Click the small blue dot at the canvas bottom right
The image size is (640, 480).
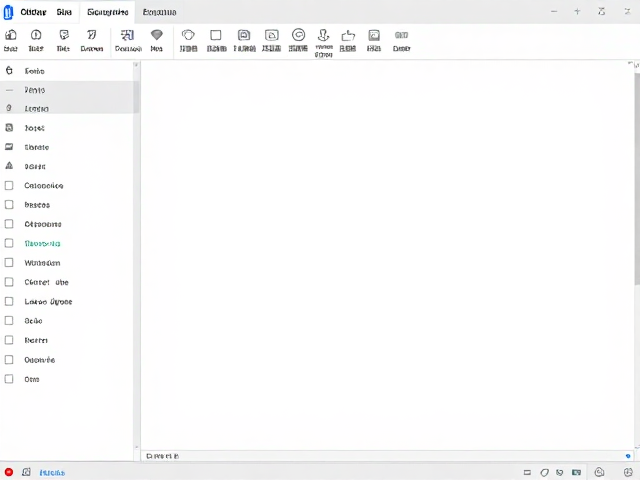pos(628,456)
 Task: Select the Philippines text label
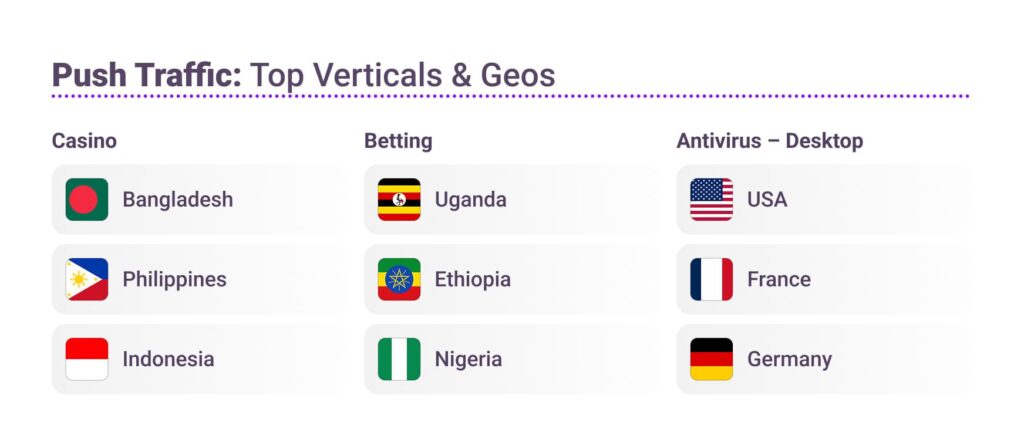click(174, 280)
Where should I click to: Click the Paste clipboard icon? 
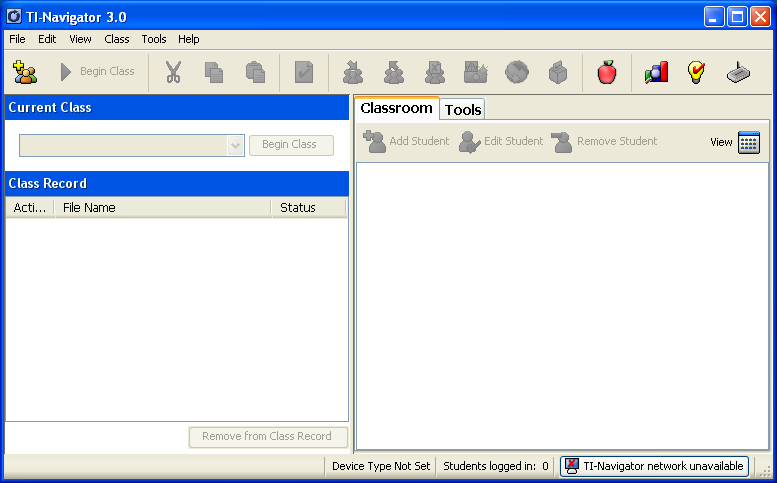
-*-
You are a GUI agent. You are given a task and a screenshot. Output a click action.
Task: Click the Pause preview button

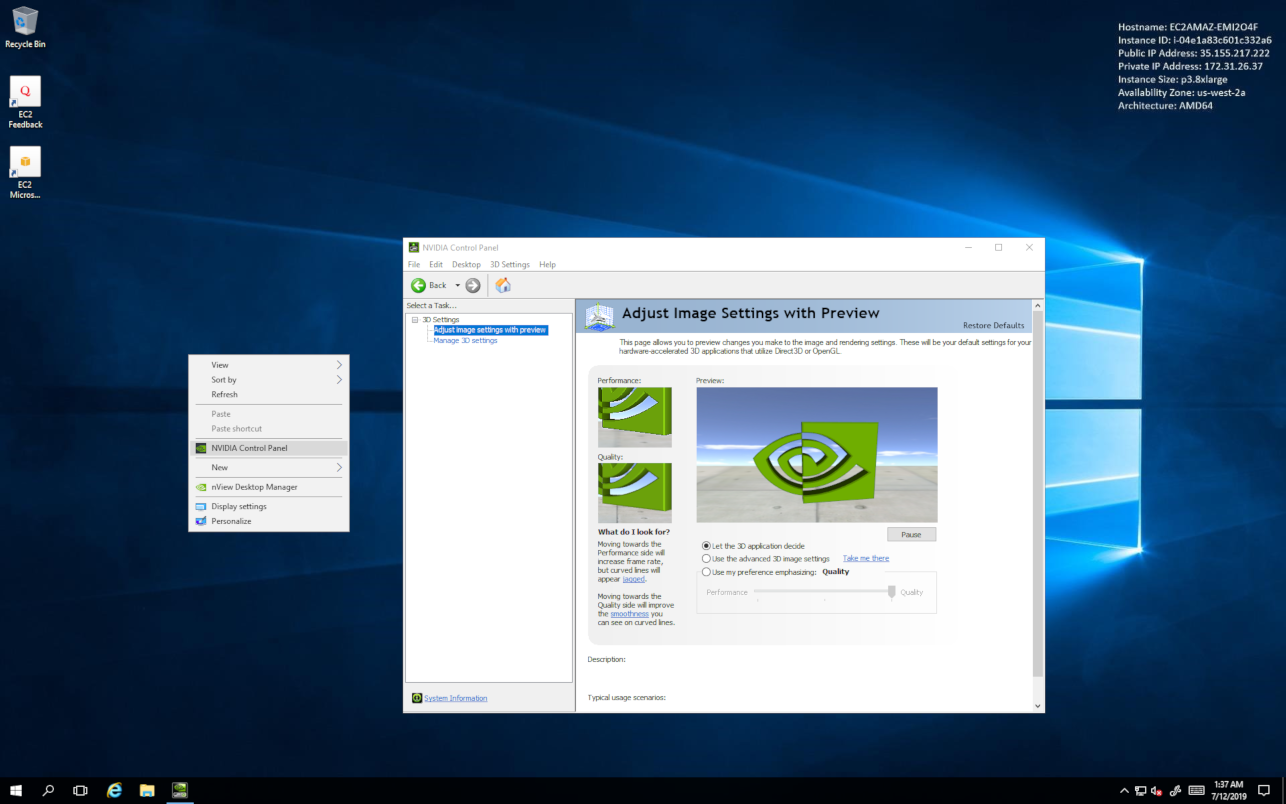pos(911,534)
-*-
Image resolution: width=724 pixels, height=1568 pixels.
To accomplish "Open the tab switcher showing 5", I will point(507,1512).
-*-
**REQUIRED ACTION**
Look above for the line with "Click the small" and the line with "Where should I", then restate exactly those two lines and all lines between them, with no pictures.

**WORKED SOLUTION**
Click the small blue dot at the canvas bottom right
The image size is (640, 480).
pos(628,456)
 Task: Select the Philippines text label
click(174, 280)
Where should I click to: Click the Paste clipboard icon? 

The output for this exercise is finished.